Nevertheless based on present forecasts Dubai is reckoned to provide around 30 per cent of all mall space in the GCC by the end of the current decade.
Another clear pattern that is emerging, according to Retail International®, is that just about all of the new shopping malls being developed are driven either by a hypermarket or major entertainment component – or both – as the key anchor. In some respects these large space users regularly offer around 20,000 square metres or more and unless clearly identified can lead to a distortion of the total GLA.
Greater transparency
This distortion, however, will continue so long as mall owners include these and non-retail activities in their overall shopping centre area. Greater conformity and transparency of reporting such data across the GCC would enhance the credibility of mall owners considerably say Retail International®. In the US such information is fully available and freely accessible through the ICSC. Now that the Gulf has achieved global recognition for the excellence of its shopping malls there should no longer be any need for developers to be coy at revealing accurate data about their malls if claims and epithets of magnitude are to avoid being tarnished as mere hyperbole.

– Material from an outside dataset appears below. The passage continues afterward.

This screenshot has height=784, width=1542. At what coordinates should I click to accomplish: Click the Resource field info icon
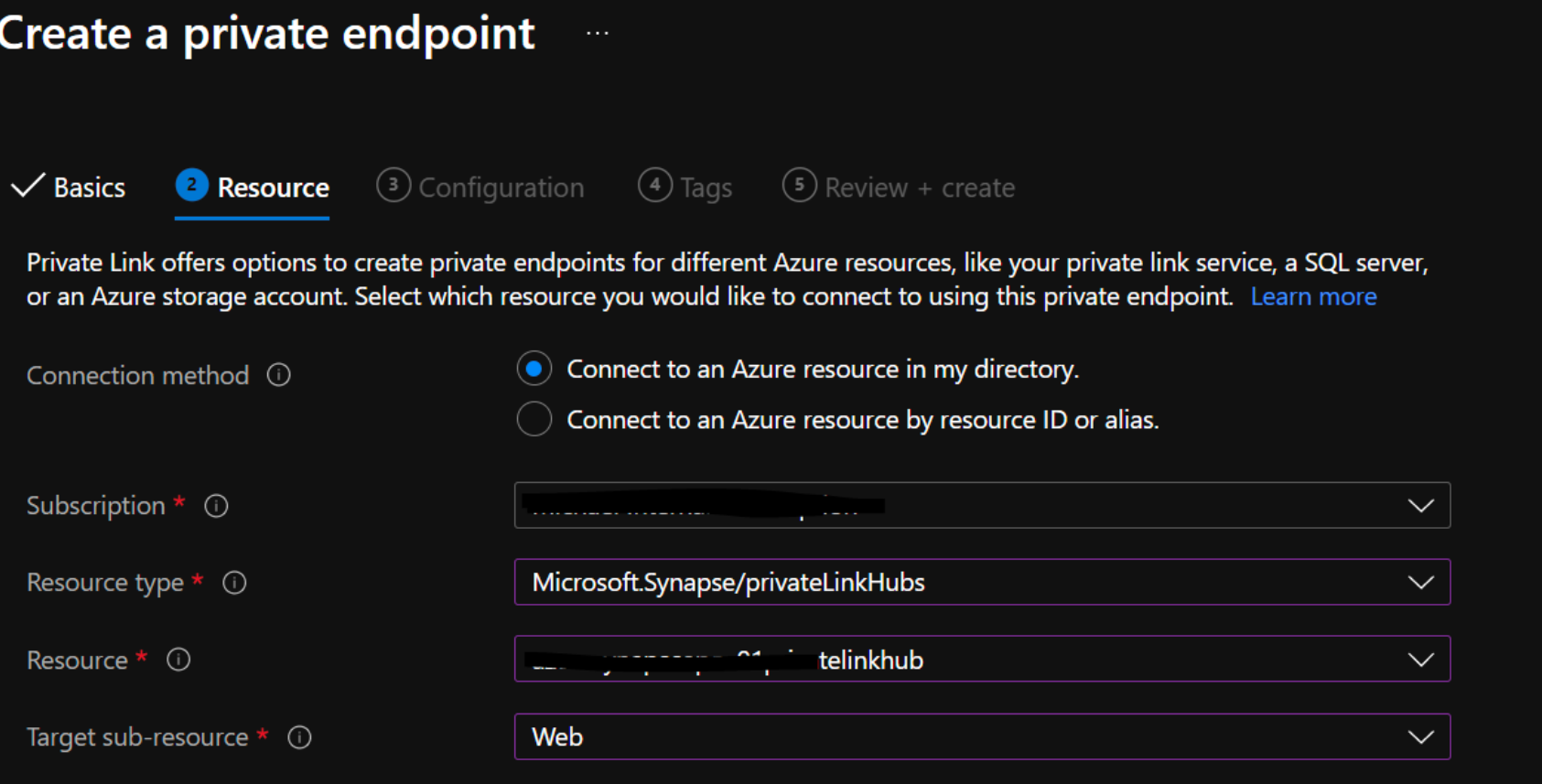(178, 660)
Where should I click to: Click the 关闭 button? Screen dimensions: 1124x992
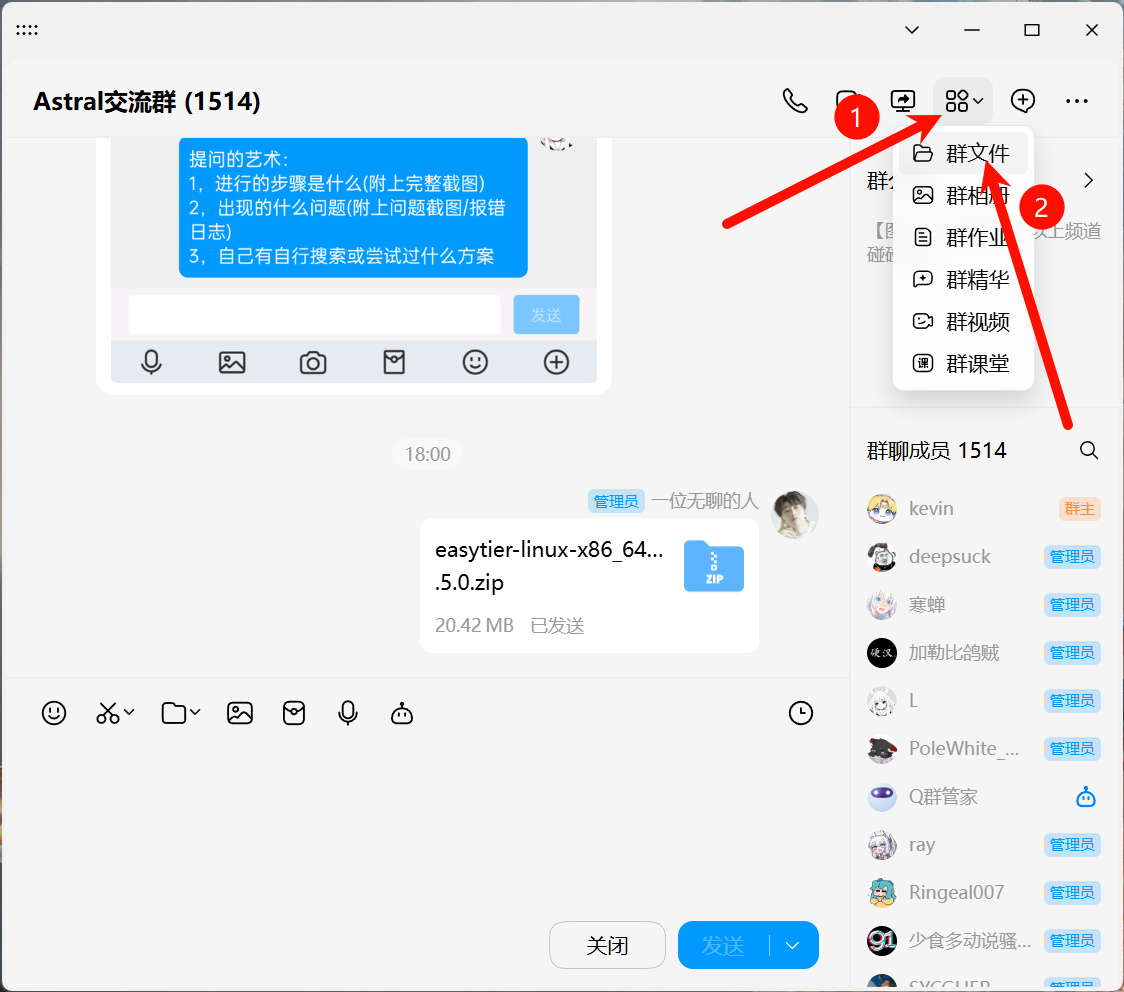click(607, 944)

‘Retailers and investors have significant financial interests in the development of new shopping malls that now routinely involve many millions of dollars. They need to be able to judge the performance of malls on a like for like basis’ says Thomson. ‘It is to be hoped that the next stage of evolutionary growth of the industry in the region will see a move towards the publication of mall data and performance statistics comparable to North America’.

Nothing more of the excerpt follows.